What is the current status of the implementation of multi-viewpoint validation?

I’m researching for countermeasures against BGP Attacks as discussed in this paper presented at USENIX: Bamboozling Certificate Authorities with BGP

So far I only found this post in the Let’s Engrypt Forum: Using BGP to Acquire Bogus TLS Certificates

I was also trying to find information in the GitHub repo of Boulder but couldn’t really find my way around.


This isn’t an authoritative answer, but from what I have observed recently, both staging and production now have multi-VA enabled, but production they are both configured to only require a single VA to get a successful response.


Does DNS challenge(or just DNS lookup) also do multi-VA thing?

@lipflip010 Thanks for the question,

We are nearing a production enforcing deployment of multi perspective validation but haven't launched it yet. I'm hopeful we can do this in Q1 2020 but it's primarily blocked on SRE time.

How did you test this? My understanding is that the staging environment is enforcing multiple perspective validation. It should require 2 of the 3 remote perspectives to agree with the primary perspective.

Production is making the remote perspective validation requests but we are only aggregating the results for analysis and not blocking issuance if they disagree with the primary perspective.

All of the challenge types as well as the associated DNS lookups (A, AAAA, CAA, etc) are done by the individual perspectives.


I’m hopeful for this too. From the SRE perspective (knee-slap), we’re developing capacity plans in preparation for a hardware refresh to support future growth.


Had a few more thoughts about this thread at the end of the day :slight_smile:

We'd love to hear about your research/findings. We try to keep an eye on this space and support academic research where we can. If you have a project relevant to us or security research you're performing in this space please feel to reach out in forum DM or via e-mail if you think there's something we can do to make Let's Encrypt's domain validation more secure.

If you have specific questions about what implementation details you'd be interested in reading I can provide some pointers. We haven't done a great job of documenting the high level system design, sorry about that! I'll try to land some documentation in the new year (Filed #4609 to keep myself honest).

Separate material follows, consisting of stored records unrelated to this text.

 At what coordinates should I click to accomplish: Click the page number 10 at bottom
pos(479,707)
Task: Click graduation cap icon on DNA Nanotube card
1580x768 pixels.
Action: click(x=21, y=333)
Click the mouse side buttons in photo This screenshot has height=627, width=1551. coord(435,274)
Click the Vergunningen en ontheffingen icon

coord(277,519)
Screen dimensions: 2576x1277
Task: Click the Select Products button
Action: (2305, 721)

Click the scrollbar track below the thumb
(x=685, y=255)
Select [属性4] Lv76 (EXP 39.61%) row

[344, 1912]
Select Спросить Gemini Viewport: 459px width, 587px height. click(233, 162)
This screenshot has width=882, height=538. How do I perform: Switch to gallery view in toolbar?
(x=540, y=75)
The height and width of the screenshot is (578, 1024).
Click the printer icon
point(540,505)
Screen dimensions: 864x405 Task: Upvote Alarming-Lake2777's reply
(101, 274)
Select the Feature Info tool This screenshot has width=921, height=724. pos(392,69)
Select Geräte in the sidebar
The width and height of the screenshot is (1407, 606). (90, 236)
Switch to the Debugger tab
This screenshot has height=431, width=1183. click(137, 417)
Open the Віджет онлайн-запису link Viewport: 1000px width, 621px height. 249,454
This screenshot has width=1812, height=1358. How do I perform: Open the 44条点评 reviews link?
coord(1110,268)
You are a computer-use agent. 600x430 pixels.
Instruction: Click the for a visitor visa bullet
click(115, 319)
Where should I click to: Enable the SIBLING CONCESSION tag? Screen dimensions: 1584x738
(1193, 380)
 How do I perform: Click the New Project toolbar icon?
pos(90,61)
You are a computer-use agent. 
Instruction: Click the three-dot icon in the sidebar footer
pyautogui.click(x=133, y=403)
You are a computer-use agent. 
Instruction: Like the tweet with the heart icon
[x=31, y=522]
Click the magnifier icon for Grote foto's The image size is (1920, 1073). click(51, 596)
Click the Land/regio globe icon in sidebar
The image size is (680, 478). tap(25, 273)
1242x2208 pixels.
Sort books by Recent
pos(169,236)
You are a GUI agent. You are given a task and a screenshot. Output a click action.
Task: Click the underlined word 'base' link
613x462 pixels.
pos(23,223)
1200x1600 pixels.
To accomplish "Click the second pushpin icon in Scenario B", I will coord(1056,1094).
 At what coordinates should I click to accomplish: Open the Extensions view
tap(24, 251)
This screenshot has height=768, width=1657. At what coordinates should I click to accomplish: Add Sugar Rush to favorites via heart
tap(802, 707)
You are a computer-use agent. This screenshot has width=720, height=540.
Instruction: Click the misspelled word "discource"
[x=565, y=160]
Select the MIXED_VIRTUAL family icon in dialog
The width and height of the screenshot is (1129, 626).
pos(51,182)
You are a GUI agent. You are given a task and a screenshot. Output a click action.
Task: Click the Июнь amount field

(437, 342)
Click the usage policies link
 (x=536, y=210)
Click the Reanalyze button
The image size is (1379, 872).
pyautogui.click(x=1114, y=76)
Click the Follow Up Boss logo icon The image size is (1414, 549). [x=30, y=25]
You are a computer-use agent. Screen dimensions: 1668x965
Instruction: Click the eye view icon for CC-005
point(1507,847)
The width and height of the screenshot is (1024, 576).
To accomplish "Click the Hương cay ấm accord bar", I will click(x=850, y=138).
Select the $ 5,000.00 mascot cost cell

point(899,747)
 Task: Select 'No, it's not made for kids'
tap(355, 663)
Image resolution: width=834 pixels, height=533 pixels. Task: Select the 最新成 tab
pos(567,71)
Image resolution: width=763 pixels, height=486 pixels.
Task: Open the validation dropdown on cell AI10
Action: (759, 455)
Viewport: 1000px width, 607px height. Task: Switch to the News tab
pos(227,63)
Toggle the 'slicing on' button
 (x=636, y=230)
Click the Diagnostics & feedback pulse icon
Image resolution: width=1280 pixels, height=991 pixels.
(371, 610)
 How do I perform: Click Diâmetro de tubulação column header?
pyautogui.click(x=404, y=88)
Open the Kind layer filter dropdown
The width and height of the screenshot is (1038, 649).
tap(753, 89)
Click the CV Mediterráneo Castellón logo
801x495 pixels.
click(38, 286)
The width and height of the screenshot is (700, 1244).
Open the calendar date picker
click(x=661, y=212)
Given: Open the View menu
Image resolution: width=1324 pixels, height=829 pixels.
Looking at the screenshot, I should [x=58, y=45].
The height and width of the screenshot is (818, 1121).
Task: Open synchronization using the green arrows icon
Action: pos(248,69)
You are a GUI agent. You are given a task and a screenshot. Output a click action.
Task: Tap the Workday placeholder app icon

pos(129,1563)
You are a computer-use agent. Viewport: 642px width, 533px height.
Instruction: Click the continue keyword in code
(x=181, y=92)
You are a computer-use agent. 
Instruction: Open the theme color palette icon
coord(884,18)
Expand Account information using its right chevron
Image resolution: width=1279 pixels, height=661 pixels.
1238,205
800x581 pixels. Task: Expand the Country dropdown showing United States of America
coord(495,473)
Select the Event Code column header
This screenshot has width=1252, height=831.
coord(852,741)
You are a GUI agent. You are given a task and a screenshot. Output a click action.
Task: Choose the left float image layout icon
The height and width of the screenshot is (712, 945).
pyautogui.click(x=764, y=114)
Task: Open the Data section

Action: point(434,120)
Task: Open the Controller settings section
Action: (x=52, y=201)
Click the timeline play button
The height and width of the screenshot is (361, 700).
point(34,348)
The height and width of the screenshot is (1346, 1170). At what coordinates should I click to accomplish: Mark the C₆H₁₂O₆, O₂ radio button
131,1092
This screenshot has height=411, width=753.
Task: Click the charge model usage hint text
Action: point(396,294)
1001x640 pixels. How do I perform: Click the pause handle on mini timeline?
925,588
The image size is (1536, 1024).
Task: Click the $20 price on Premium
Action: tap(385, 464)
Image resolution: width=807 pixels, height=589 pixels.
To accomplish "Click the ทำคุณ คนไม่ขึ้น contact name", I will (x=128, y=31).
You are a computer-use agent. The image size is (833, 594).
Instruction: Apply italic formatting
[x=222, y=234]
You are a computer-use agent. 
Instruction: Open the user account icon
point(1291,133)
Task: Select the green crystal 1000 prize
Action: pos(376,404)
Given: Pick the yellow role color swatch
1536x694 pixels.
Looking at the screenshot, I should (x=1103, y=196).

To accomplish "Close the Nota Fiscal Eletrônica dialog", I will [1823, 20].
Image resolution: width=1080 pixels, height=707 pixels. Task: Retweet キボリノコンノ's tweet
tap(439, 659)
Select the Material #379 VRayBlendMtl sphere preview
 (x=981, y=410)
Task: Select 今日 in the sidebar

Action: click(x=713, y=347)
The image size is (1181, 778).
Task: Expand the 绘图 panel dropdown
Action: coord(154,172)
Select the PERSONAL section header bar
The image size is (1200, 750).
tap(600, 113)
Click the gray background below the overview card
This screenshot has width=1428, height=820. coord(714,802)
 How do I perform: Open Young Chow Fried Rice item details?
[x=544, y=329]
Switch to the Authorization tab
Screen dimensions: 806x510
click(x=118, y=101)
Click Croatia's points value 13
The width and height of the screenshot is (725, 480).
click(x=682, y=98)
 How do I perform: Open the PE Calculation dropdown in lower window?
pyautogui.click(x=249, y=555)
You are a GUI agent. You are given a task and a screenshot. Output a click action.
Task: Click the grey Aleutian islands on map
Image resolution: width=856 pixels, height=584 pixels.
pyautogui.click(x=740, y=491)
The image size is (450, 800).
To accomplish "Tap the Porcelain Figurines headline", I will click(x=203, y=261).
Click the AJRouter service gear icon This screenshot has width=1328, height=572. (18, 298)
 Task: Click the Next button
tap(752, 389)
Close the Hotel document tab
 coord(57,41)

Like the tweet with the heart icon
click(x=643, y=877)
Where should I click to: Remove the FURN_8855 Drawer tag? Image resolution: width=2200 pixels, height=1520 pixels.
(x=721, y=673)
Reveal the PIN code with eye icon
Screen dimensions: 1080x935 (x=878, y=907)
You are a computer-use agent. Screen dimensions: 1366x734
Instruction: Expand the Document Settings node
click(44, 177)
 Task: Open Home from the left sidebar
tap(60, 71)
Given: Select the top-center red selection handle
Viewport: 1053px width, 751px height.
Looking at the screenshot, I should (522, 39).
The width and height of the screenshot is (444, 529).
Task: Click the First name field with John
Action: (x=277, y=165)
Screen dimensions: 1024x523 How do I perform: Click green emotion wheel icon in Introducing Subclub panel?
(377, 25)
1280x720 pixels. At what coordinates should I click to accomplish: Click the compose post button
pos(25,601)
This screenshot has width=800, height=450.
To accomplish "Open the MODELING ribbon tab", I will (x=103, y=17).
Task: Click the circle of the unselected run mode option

If you follow the Development Instructions to set up a Boulder environment in Docker and then change your docker-compose.yml's BOULDER_CONFIG_DIR to test/config-next instead of test/config you'll have a Boulder environment configured with two primary VA instances (validation requests are load balanced across the two) and two remote VA instances (each primary VA will ask both remote VAs to perform matching validations for each primary validation). Of course this is a dev env so both the primary and remote VAs are all running on one host.

The primary and remote VAs are both the same piece of software, the boulder-va service (cmd here, package here). The boulder-ra uses the same RPC interface to ask for a primary validation as the primary VA uses to ask a remote VA for a confirmation validation.

Primary VA instances know they are a primary based on the presence of the "remoteVAs" configuration element. If present it specifies gRPC service addresses for other VA instances to use as remotes. There's also a handful of feature flags that control how the primary VAs handle the remote VAs.

In the dev env with config-next the two primary VAs are va1.boulder:9092 and va2.boulder:9092 and use test/config-next/va.json as their configuration. This config file specifies two "remoteVA"s, va1.boulder:9097 and va2.boulder:9098 and enforces that a maximum of 1 of the 2 remote VAs disagree with the primary VA for all validations. The remote VA instances use test/config-next/va-remote-a.json and test/config-next/va-remote-b.json as their config files.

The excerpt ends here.